(AdnKronos) – “Stiamo facendo molti progetti in questo momento, anche per la moda, ma non posso ancora parlarne, sicuramente non è la prima volta che gli stilisti chiedono a me e Doriana di collaborare, soprattutto dopo l’esperienza con Giorgio Armani, che è un grande amico di mia moglie”. Parla così all’Adnkronos l’archistar Massimiliano Fuksas sul suo rapporto con il mondo della moda, sottolineando però che “Armani non mi chiederebbe mai di disegnare una borsa o una scarpa, perché vuole fare tutto da solo, e so che non mi permetterebbe mai di farlo. Ma se me lo chiedesse lo farei con grande piacere perché siamo molto amici. Sia io che Doriana siamo molto legati alla sua sensibilità”.
Se è vero che ‘la moda è come l’architettura, è una questione di proporzioni’, come amava ripetere Coco Chanel, lo stesso può dirsi della relazione di Fuksas con il mondo del fashion. E’ di lunga data, infatti la relazione tra Giorgio Armani e i Fuksas. Nel 2000, gli architetti realizzarono per lo stilista piacentino l”Armani Chater House’ a Hong Kong, seguiti dall”Armani Ginza Tower’ a Tokyo e il flagship store sulla Fifth Avenue a New York.

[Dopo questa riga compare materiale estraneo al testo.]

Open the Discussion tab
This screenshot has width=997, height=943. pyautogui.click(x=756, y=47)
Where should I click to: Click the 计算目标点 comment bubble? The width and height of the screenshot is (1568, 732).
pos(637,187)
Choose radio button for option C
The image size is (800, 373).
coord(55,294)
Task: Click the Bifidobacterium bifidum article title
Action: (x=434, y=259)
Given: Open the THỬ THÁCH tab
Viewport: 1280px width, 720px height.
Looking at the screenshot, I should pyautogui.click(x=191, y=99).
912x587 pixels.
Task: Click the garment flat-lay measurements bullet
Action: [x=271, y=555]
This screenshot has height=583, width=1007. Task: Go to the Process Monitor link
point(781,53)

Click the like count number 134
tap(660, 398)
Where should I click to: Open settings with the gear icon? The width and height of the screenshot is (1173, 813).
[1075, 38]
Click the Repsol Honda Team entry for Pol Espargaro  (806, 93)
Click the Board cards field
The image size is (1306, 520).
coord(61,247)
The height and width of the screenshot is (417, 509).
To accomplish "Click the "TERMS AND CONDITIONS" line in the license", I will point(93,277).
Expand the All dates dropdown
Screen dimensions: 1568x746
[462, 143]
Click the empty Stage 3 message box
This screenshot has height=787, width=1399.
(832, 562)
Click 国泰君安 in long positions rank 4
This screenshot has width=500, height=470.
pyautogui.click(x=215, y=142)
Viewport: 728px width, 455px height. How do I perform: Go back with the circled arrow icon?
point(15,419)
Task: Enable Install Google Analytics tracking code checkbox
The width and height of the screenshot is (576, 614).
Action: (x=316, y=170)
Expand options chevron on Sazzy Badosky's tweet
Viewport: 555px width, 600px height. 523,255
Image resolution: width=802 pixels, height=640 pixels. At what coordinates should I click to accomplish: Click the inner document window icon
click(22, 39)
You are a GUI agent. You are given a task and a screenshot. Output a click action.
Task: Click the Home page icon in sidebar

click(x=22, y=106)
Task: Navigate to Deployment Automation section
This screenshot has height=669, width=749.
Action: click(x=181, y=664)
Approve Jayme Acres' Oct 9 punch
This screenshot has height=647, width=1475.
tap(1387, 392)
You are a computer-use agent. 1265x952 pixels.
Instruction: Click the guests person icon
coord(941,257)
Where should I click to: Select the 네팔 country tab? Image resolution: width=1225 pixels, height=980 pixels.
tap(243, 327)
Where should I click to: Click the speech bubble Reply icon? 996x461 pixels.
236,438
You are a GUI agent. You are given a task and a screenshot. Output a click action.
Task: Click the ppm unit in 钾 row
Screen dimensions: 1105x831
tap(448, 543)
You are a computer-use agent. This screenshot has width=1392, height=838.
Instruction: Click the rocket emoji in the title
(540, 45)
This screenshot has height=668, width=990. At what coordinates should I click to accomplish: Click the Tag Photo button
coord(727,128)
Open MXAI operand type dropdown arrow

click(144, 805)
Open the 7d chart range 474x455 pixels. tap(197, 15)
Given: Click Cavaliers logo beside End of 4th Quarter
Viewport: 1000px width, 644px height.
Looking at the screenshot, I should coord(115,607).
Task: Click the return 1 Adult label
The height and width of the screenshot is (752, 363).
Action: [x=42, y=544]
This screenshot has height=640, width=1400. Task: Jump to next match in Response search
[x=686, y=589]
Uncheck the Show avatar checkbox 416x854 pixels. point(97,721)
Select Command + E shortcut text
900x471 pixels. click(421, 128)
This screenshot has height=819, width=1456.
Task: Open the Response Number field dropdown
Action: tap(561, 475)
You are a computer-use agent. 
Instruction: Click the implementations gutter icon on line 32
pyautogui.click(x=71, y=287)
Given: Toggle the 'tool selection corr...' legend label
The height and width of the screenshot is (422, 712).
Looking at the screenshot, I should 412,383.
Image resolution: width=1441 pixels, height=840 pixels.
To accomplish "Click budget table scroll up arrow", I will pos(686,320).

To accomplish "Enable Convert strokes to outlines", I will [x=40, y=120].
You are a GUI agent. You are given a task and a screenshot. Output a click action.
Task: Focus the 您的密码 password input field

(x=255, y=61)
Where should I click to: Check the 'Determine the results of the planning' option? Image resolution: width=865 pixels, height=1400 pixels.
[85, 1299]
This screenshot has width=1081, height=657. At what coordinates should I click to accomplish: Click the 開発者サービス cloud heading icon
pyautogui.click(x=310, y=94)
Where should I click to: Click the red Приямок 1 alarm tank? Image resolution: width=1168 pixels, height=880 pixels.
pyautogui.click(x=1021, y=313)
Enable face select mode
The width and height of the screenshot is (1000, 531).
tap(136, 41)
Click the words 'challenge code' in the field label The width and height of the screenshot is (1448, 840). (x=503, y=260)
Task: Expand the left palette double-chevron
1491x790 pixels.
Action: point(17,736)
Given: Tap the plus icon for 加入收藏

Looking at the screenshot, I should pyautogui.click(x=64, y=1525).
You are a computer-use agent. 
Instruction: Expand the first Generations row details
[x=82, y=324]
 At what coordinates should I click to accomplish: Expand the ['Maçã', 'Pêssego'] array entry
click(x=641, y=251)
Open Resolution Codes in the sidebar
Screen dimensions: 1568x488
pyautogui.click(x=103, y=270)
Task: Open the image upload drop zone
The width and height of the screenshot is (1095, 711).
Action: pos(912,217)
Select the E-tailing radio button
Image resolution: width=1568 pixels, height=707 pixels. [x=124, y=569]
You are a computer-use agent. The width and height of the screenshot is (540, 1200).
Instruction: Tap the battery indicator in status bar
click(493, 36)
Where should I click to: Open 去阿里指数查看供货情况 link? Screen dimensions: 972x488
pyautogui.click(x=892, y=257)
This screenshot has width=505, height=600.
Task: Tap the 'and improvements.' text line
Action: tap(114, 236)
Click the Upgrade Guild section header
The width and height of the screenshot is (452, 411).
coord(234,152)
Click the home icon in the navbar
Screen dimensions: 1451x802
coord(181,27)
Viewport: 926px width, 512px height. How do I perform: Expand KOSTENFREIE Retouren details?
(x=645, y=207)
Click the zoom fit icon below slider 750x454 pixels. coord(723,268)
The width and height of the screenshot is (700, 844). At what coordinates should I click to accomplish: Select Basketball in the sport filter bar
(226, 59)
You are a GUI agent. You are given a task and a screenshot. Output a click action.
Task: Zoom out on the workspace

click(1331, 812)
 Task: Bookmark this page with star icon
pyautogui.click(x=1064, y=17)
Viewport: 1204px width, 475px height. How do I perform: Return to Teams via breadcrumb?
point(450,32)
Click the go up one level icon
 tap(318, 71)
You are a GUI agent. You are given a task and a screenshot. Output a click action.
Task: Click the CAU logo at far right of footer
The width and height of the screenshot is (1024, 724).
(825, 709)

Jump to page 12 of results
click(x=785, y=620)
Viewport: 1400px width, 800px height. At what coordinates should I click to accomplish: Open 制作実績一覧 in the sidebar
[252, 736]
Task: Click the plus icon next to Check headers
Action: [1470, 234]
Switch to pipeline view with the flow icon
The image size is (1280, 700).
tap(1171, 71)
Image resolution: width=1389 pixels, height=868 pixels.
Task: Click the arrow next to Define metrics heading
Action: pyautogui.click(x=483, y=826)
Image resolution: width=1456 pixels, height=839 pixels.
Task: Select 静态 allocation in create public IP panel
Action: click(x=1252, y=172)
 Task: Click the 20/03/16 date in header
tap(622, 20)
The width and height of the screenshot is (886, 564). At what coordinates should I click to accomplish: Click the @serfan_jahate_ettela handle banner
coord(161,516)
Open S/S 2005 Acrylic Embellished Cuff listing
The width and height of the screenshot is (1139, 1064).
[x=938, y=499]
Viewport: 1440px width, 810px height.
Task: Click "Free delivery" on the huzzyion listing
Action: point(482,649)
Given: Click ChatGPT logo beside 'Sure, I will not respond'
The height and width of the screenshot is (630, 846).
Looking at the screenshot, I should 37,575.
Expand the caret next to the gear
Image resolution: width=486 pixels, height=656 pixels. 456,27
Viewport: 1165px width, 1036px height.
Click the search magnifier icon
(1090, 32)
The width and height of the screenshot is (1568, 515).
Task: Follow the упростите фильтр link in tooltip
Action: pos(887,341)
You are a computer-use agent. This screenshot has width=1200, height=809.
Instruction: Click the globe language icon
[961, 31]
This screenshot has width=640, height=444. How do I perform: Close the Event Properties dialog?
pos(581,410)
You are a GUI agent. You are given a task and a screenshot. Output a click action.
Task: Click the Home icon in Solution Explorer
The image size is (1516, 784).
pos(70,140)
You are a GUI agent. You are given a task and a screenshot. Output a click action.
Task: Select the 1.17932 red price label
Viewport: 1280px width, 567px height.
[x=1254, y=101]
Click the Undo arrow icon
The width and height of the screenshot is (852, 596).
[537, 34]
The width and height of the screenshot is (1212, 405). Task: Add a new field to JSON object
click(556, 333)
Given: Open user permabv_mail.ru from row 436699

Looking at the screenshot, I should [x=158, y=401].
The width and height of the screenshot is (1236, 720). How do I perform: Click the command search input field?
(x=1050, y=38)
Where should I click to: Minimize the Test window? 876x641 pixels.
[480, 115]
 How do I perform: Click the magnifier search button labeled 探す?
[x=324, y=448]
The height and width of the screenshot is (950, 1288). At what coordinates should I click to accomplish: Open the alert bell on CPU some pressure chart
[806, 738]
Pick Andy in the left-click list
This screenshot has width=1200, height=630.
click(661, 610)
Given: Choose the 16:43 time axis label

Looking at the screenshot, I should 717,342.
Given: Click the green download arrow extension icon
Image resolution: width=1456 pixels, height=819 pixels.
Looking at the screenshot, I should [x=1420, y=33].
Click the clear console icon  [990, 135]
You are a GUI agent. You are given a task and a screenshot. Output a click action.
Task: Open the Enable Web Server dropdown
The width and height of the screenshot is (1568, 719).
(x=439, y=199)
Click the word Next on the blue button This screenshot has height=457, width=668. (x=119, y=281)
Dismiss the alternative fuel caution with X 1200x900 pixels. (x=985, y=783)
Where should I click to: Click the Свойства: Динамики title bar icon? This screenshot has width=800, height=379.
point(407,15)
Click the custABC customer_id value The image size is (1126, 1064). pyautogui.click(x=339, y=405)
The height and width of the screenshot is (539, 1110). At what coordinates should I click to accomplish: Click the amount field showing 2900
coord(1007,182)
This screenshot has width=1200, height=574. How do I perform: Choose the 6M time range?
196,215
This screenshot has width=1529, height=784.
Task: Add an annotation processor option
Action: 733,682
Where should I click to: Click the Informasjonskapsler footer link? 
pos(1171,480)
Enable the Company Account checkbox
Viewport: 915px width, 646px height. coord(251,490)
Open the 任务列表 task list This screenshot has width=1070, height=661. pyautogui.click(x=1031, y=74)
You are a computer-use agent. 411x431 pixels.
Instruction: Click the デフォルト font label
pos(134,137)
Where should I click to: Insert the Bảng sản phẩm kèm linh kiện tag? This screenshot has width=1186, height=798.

Delle collaborazioni iconiche, come il fiocco rosso nell’Emporio Armani a Chater Road, e la famosa scala bianca a forma di vortice che colpisce i clienti appena varcano la soglia del negozio newyorkese.
“Con Armani è stata un’esperienza straordinaria, credo che rispetto agli altri stilisti sia differente, lui è un’inusuale sintesi tra creatore e perfetto manager -afferma l’architetto- a differenza di tutti gli altri è sia autore sia proprietario di tutto il ‘Regno Armani’, cosa particolarmente significativa oggi. Valentino, che amo molto, ha invece venduto tutto alla famiglia Al Tahani del Qatar, e lo stesso discorso vale per Prada, che da quando è entrata in borsa a Hong Kong ha perso parte dei ricavati”.